Records from a dataset
.....

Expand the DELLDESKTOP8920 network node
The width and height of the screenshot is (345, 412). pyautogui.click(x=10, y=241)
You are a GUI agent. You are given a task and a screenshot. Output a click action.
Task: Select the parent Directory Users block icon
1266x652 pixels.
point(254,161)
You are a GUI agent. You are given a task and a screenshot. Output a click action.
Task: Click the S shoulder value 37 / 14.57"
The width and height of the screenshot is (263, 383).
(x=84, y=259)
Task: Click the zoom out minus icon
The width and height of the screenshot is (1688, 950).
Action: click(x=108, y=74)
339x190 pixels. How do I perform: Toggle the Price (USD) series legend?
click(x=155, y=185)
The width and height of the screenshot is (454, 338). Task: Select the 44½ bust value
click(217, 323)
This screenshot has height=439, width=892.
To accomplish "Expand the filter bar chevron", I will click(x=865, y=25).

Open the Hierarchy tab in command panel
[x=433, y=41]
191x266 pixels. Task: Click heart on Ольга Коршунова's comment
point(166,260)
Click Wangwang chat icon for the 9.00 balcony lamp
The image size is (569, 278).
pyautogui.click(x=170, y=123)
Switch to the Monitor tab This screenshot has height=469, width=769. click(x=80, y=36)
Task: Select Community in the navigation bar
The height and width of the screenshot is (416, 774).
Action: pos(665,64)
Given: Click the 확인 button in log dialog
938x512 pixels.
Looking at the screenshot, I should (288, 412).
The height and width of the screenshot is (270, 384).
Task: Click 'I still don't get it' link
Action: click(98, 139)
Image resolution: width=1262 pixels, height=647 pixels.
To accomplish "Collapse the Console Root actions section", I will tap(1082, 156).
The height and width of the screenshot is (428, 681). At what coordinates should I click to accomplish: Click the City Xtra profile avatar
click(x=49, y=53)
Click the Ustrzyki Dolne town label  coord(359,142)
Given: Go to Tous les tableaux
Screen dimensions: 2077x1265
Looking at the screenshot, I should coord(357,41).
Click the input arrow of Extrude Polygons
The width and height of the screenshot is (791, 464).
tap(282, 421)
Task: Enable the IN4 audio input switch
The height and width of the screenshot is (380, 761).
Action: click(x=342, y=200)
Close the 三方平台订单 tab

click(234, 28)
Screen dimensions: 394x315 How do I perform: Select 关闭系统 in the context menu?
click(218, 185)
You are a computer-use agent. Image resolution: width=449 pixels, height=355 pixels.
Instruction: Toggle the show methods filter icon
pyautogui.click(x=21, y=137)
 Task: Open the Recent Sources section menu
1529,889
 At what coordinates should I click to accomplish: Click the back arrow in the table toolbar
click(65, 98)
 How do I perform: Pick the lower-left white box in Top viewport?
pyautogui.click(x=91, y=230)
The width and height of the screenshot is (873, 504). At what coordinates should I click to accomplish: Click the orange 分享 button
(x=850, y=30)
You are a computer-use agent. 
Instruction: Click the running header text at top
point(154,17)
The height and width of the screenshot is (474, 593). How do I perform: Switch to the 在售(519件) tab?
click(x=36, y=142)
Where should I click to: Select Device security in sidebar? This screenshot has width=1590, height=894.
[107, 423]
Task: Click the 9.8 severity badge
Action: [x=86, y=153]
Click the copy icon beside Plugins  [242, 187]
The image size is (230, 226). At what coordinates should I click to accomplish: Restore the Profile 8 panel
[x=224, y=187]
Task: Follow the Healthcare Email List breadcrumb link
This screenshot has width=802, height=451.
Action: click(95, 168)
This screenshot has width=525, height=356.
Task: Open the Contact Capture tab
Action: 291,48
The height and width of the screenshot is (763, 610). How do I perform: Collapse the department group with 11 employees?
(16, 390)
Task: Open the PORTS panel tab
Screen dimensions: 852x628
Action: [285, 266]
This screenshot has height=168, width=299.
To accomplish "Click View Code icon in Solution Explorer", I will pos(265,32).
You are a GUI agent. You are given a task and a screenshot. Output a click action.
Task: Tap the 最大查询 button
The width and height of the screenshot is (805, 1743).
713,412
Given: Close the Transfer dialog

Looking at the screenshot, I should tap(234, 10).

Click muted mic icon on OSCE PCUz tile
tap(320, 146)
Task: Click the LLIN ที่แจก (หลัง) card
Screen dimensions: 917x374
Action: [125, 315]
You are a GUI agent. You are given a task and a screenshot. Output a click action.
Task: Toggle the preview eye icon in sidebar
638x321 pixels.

.....

Task requirements - Edit the lines above by replacing every instance of "GUI agent" with "GUI assistant". Leave everything else unchanged.

Written solution -
Expand the DELLDESKTOP8920 network node
The width and height of the screenshot is (345, 412). pyautogui.click(x=10, y=241)
You are a GUI assistant. You are given a task and a screenshot. Output a click action.
Task: Select the parent Directory Users block icon
1266x652 pixels.
point(254,161)
You are a GUI assistant. You are given a task and a screenshot. Output a click action.
Task: Click the S shoulder value 37 / 14.57"
The width and height of the screenshot is (263, 383).
(x=84, y=259)
Task: Click the zoom out minus icon
The width and height of the screenshot is (1688, 950).
Action: click(x=108, y=74)
339x190 pixels. How do I perform: Toggle the Price (USD) series legend?
click(x=155, y=185)
The width and height of the screenshot is (454, 338). Task: Select the 44½ bust value
click(217, 323)
This screenshot has height=439, width=892.
To accomplish "Expand the filter bar chevron", I will click(x=865, y=25).

Open the Hierarchy tab in command panel
[x=433, y=41]
191x266 pixels. Task: Click heart on Ольга Коршунова's comment
point(166,260)
Click Wangwang chat icon for the 9.00 balcony lamp
The image size is (569, 278).
pyautogui.click(x=170, y=123)
Switch to the Monitor tab This screenshot has height=469, width=769. click(x=80, y=36)
Task: Select Community in the navigation bar
The height and width of the screenshot is (416, 774).
Action: pos(665,64)
Given: Click the 확인 button in log dialog
938x512 pixels.
Looking at the screenshot, I should (288, 412).
The height and width of the screenshot is (270, 384).
Task: Click 'I still don't get it' link
Action: click(98, 139)
Image resolution: width=1262 pixels, height=647 pixels.
To accomplish "Collapse the Console Root actions section", I will tap(1082, 156).
The height and width of the screenshot is (428, 681). At what coordinates should I click to accomplish: Click the City Xtra profile avatar
click(x=49, y=53)
Click the Ustrzyki Dolne town label  coord(359,142)
Given: Go to Tous les tableaux
Screen dimensions: 2077x1265
Looking at the screenshot, I should coord(357,41).
Click the input arrow of Extrude Polygons
The width and height of the screenshot is (791, 464).
tap(282, 421)
Task: Enable the IN4 audio input switch
The height and width of the screenshot is (380, 761).
Action: click(x=342, y=200)
Close the 三方平台订单 tab

click(234, 28)
Screen dimensions: 394x315 How do I perform: Select 关闭系统 in the context menu?
click(218, 185)
You are a computer-use agent. Image resolution: width=449 pixels, height=355 pixels.
Instruction: Toggle the show methods filter icon
pyautogui.click(x=21, y=137)
 Task: Open the Recent Sources section menu
1529,889
 At what coordinates should I click to accomplish: Click the back arrow in the table toolbar
click(65, 98)
 How do I perform: Pick the lower-left white box in Top viewport?
pyautogui.click(x=91, y=230)
The width and height of the screenshot is (873, 504). At what coordinates should I click to accomplish: Click the orange 分享 button
(x=850, y=30)
You are a computer-use agent. 
Instruction: Click the running header text at top
point(154,17)
The height and width of the screenshot is (474, 593). How do I perform: Switch to the 在售(519件) tab?
click(x=36, y=142)
Where should I click to: Select Device security in sidebar? This screenshot has width=1590, height=894.
[107, 423]
Task: Click the 9.8 severity badge
Action: [x=86, y=153]
Click the copy icon beside Plugins  [242, 187]
The image size is (230, 226). At what coordinates should I click to accomplish: Restore the Profile 8 panel
[x=224, y=187]
Task: Follow the Healthcare Email List breadcrumb link
This screenshot has width=802, height=451.
Action: click(95, 168)
This screenshot has width=525, height=356.
Task: Open the Contact Capture tab
Action: 291,48
The height and width of the screenshot is (763, 610). How do I perform: Collapse the department group with 11 employees?
(16, 390)
Task: Open the PORTS panel tab
Screen dimensions: 852x628
Action: [285, 266]
This screenshot has height=168, width=299.
To accomplish "Click View Code icon in Solution Explorer", I will pos(265,32).
You are a GUI assistant. You are given a task and a screenshot. Output a click action.
Task: Tap the 最大查询 button
The width and height of the screenshot is (805, 1743).
713,412
Given: Close the Transfer dialog

Looking at the screenshot, I should tap(234, 10).

Click muted mic icon on OSCE PCUz tile
tap(320, 146)
Task: Click the LLIN ที่แจก (หลัง) card
Screen dimensions: 917x374
Action: [125, 315]
You are a GUI assistant. You are given a task and a screenshot. Output a click action.
Task: Toggle the preview eye icon in sidebar
638x321 pixels.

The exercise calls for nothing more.